A year ago, PGDx partnered with the Mayo Clinic to evaluate the firm's technology to help the hospital improve cancer treatment by spotting effective therapy options and improve response monitoring. While Bailey noted that the project "has progressed well," she did not elaborate.
PGDx also said last month that it is working with Almac Diagnostic Services to provide pharmaceutical customers with access to its tumor profiling assays. Bailey said that the partnership will focus on increasing the number of patients tested using the assays in the UK and in the EU.
Also in January, PGDx signed a non-exclusive agreement with Qiagen to provide clinical decision support to users of PGDx's assays. Specifically, the firm will offer Qiagen's QCI Interpret One as an option for quick evidence-based reporting for its NGS tests.
Bailey said that PGDx's oncology products fully automate the bioinformatics analysis, and that genomic data can then be integrated with Qiagen's clinical interpretation software.
"Historically, that part of the workflow has been very challenging [because] it's a large magnitude of data, requires high levels of expertise to review and filter to basically deliver actionable answers," Bailey explained. "Our product eliminates that challenge by fully automating the data analysis end of it and producing …. the variant calls and other actionable data out of that sample."
Bailey pointed out that Qiagen has modules that can help match patients to specific clinical trials, based on genomic data that PGDx's assay produces.

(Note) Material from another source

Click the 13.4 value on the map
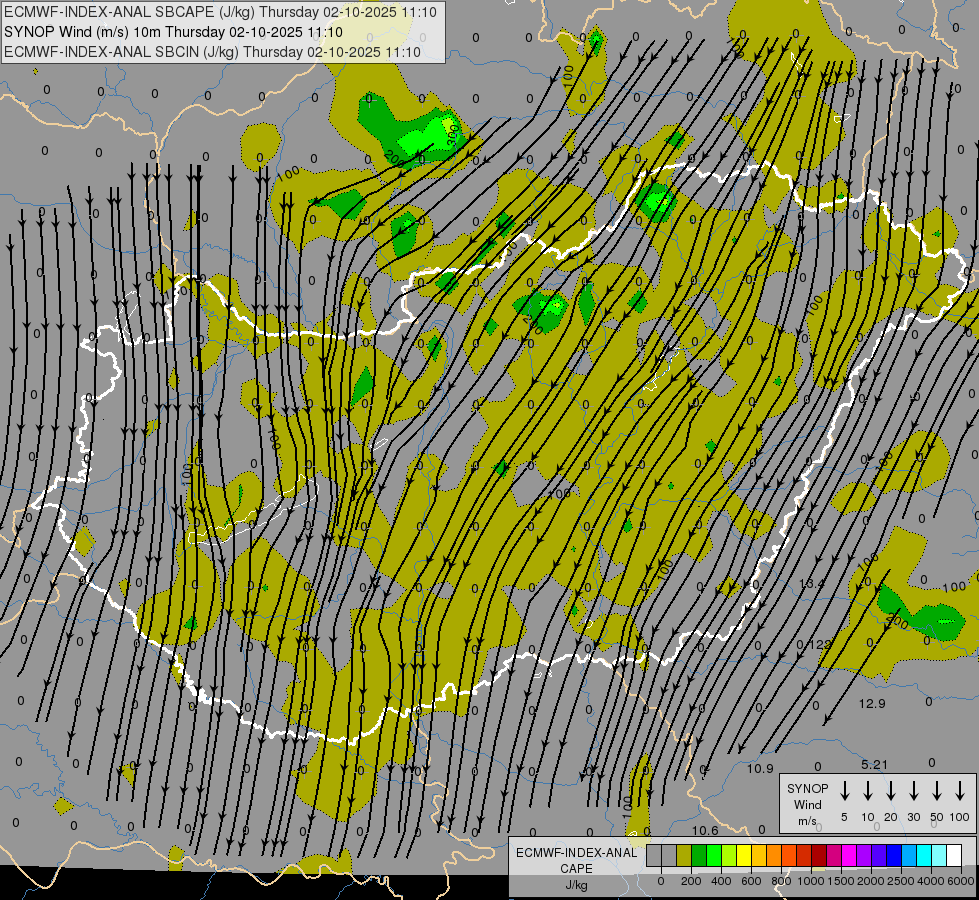Viewport: 979px width, 900px height. [812, 583]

"We would help labs integrate the data [that] our system produces into a software suite like Qiagen's Interpret One to then give that end-to-end clinical decision support information back to oncologists," she added.
PGDx believes that combining its platform with Qiagen's software capabilities will help the firms drive greater access to local testing, as well as make the data more clinically useful and better manageable for care decisions.
As part of the agreement, PGDx joined Qiagen's "Digital Partnership" program that is designed to expand the market for the firm's bioinformatics products.
PGDx also signed a comarketing agreement with Genosity last September to integrate the Elio Tissue Complete assay in that firm's software and professional consulting services.
"When we partner with pharma or specific institutions, they may have certain studies they want to execute around a specific tumor type or specific biomarker they're looking at," Bailey said. "One of the things that has driven significant interest in the market [is] the fact that [the tests] are comprehensive and don't have to be used in a tumor-specific way."
She noted that PGDx has seen even growth between its assay business for the lab market and its pharma-partnering business. At the same time, the company expects that the product side will be the larger contributor of revenue over the next five years as the firm scales up and addresses multiple markets.
"When you're talking about addressing therapy selection across solid tumor indications and have both the tissue and liquid biopsy option, the market and patient impact potential is enormous on the product side," Bailey explained.
However, she emphasized that PGDx's pharma business will always be strategically important because it helps the firm understand what the clinical utility in the market will be when the products are offered on a routine diagnostic basis.